Two types of amyloid fibrils infiltrate the cardiac interstitium in cardiac amyloidosis (CA): immunoglobulin, which causes light chain amyloidosis; and transthyretin, causing transthyretin amyloidosis (ATTR). ATTR occurs due to the dissociation of wild-type or variant tetramers into monomers which misfold, ultimately forming extracellular amyloid deposits in peripheral nerves, the heart and other organs.3 A multistep screening methodology based on clinical, biological and transthoracic echocardiography (TTE) red flags, like the method used to avoid the inclusion of patients with CA in HFpEF trials, could be translated into clinical practice as a tool to improve diagnostic accuracy. Clinical red flags include ECG signs, carpel tunnel syndrome, macroglossia, and peripheral neuropathy. Biological red flags are mild increases in troponin levels and unexpected increases in brain natriuretic levels, while TTE red flags include hypertrophic phenotype and reduction in global longitudinal strain (GLS) with apical sparing (‘cherry-on-top’ pattern).4
There is now a robust body of evidence in the literature demonstrating that patients with systemic amyloidosis can present angina before the typical clinical picture of diffuse multiorgan compromise. Recent data suggest that subtle abnormalities of microvascular function in CA indicate a prehypertrophic phenotype. This finding could be of value in the predetectable storage phase of the disease and also in early therapeutic management.

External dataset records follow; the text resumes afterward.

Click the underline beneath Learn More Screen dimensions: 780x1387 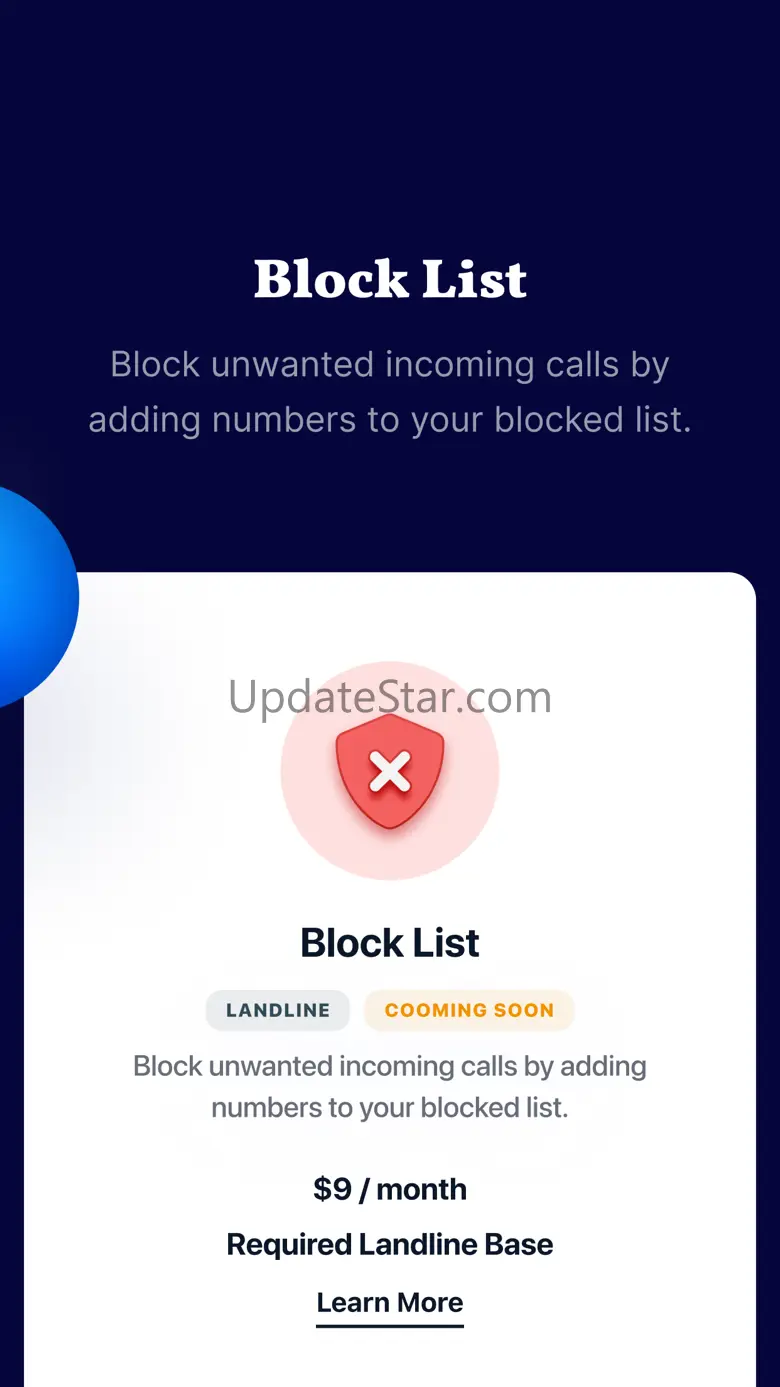click(x=390, y=1326)
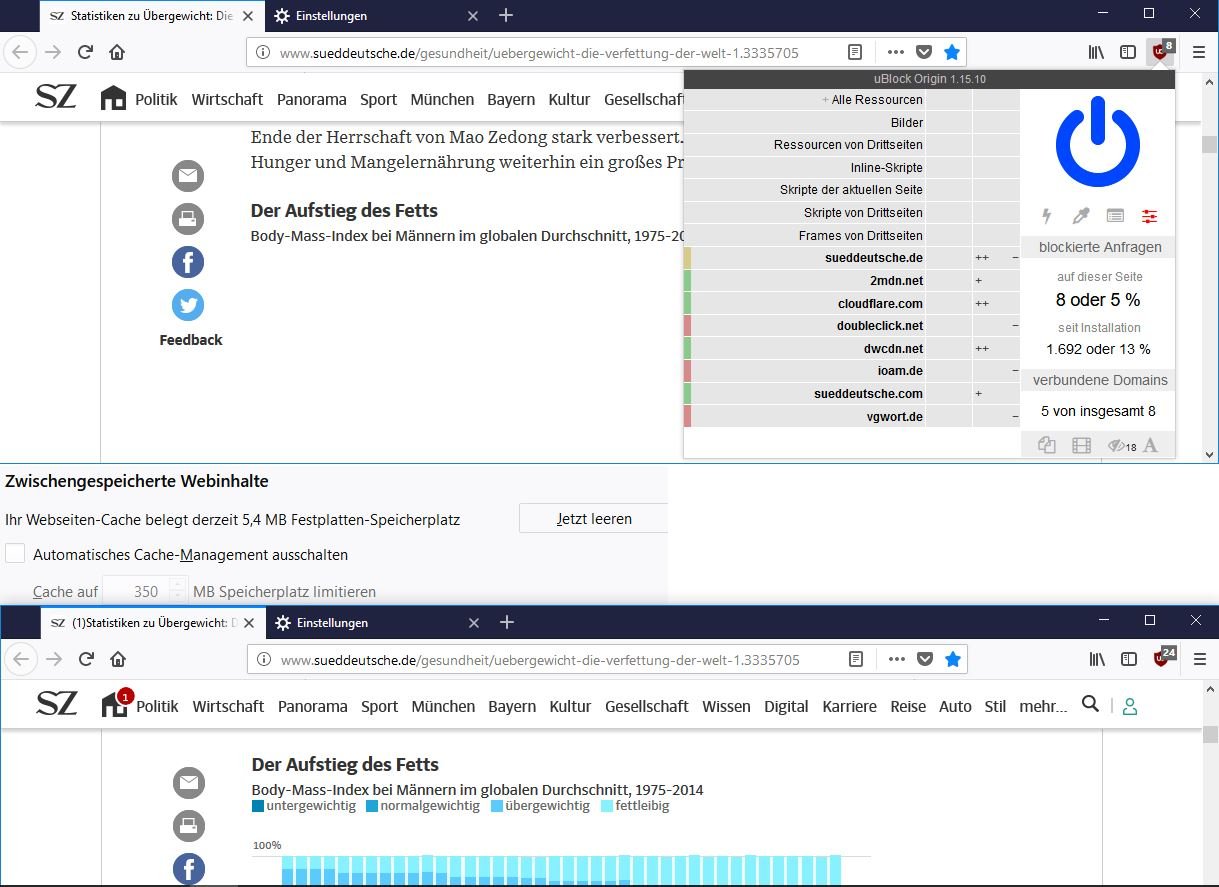Viewport: 1219px width, 887px height.
Task: Select the 'Karriere' navigation item
Action: click(x=849, y=706)
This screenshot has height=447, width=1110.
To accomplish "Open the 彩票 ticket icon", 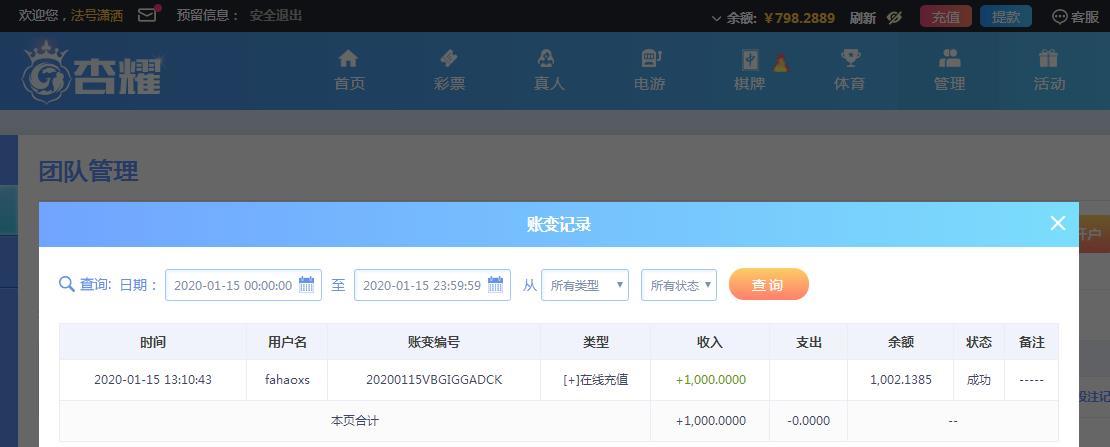I will 449,59.
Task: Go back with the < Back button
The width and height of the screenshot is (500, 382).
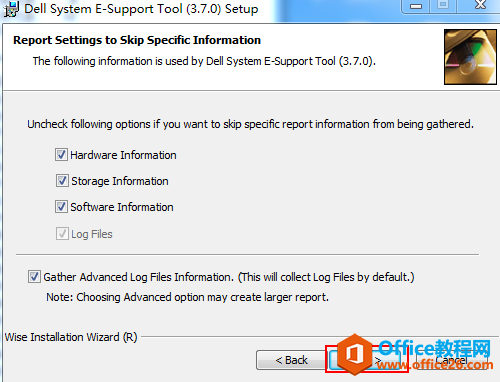Action: point(291,360)
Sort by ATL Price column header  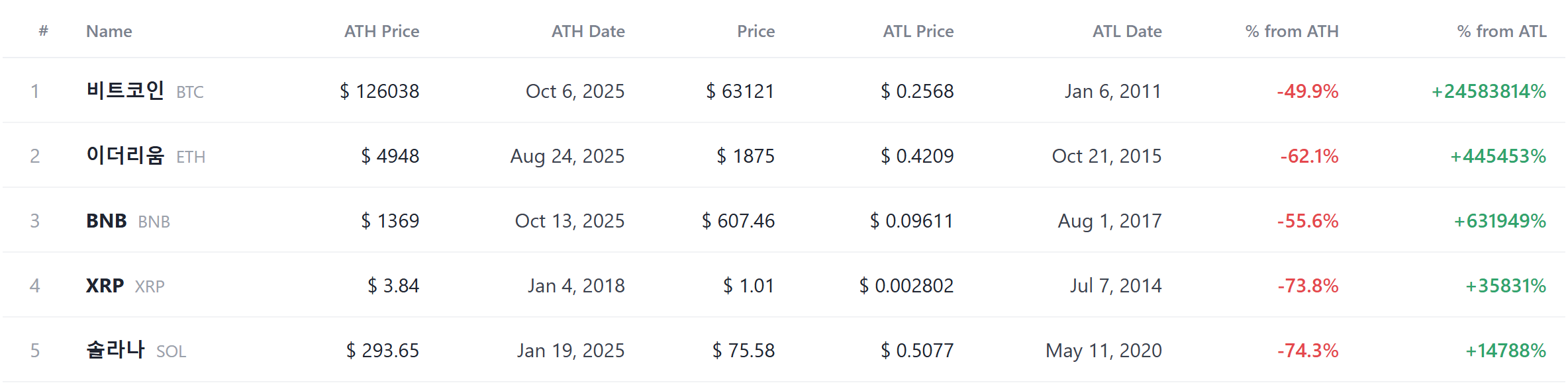918,31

Let us recap the case report by Morgado et al.,5 in which a 64-year-old male patient had a history of bilateral carpel tunnel syndrome, an unremarkable rest echocardiogram, and an indisputable diagnosis of primary microvascular angina. One question remains open about this case. Was it really an unremarkable echocardiogram? Don’t forget the red flags – the clinical setting and, in this case, the subtle changes in GLS and diastolic velocities.
Conflicts of interestThe author has no conflicts of interest to declare.